▶ DESCRIPTION OF THE TASK: Rewrite the records from the line with "You are a computer-use" to the line with "Instruction: Click the", swapping "keyword field" for "search term field" and leaving everything else unchanged.

▶ DATA PROVIDED:
────────────────
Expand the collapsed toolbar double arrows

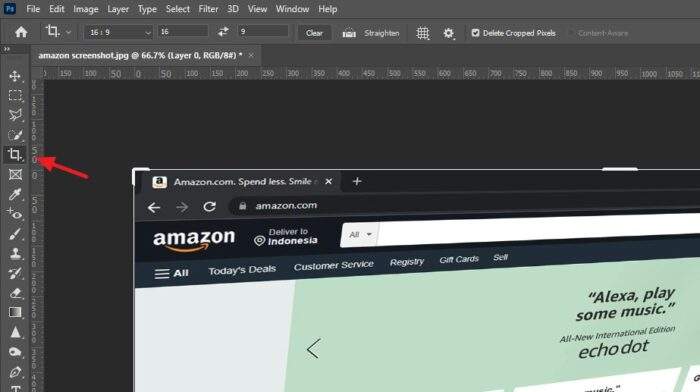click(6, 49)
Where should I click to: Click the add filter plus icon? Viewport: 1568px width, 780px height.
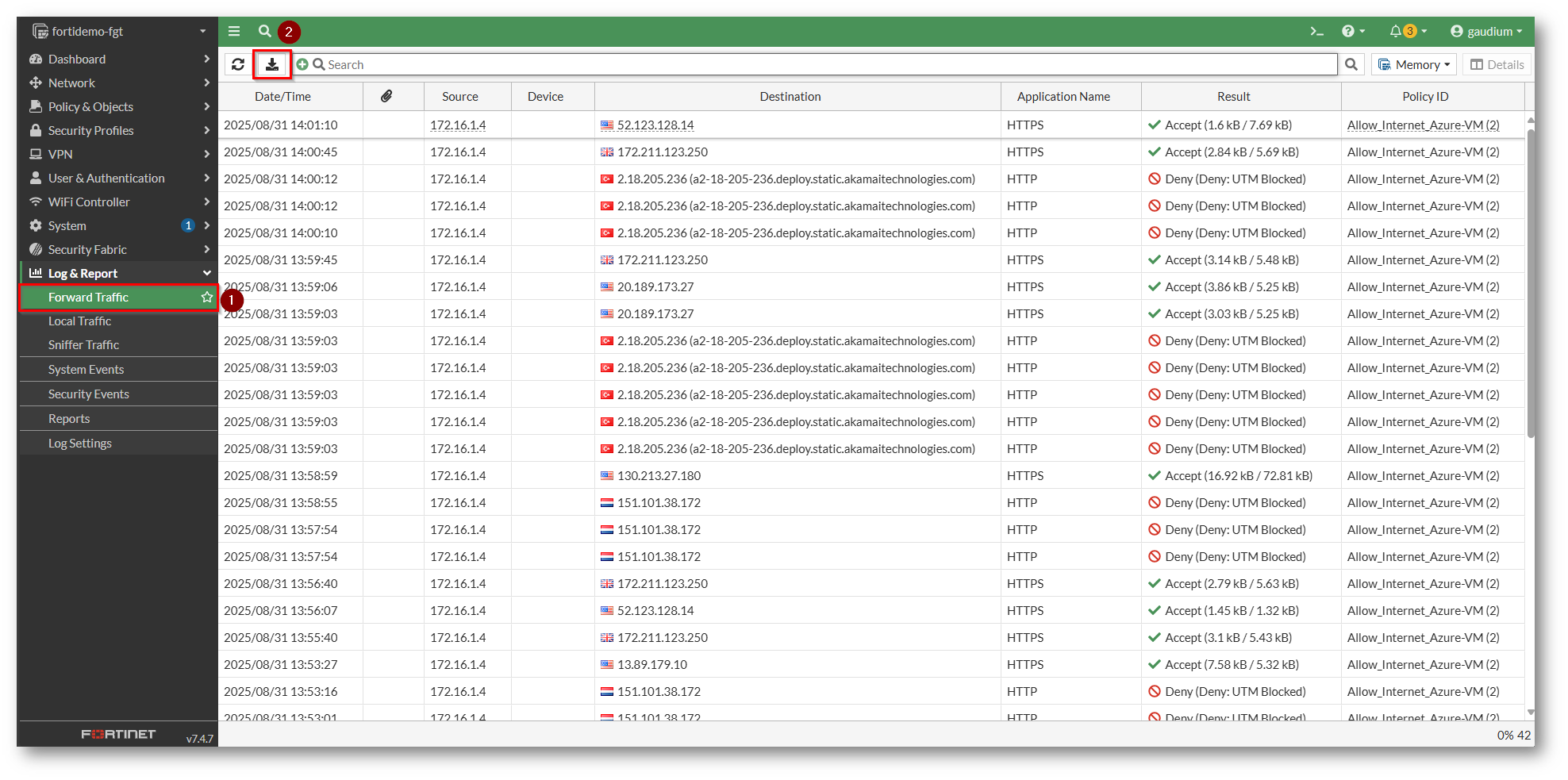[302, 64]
────────────────
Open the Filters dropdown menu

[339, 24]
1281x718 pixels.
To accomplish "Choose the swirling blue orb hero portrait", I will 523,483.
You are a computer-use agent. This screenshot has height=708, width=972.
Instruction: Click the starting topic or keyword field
────────────────
▶ TASK ANSWER:
You are a computer-use agent. This screenshot has height=708, width=972.
Instruction: Click the starting topic or search term field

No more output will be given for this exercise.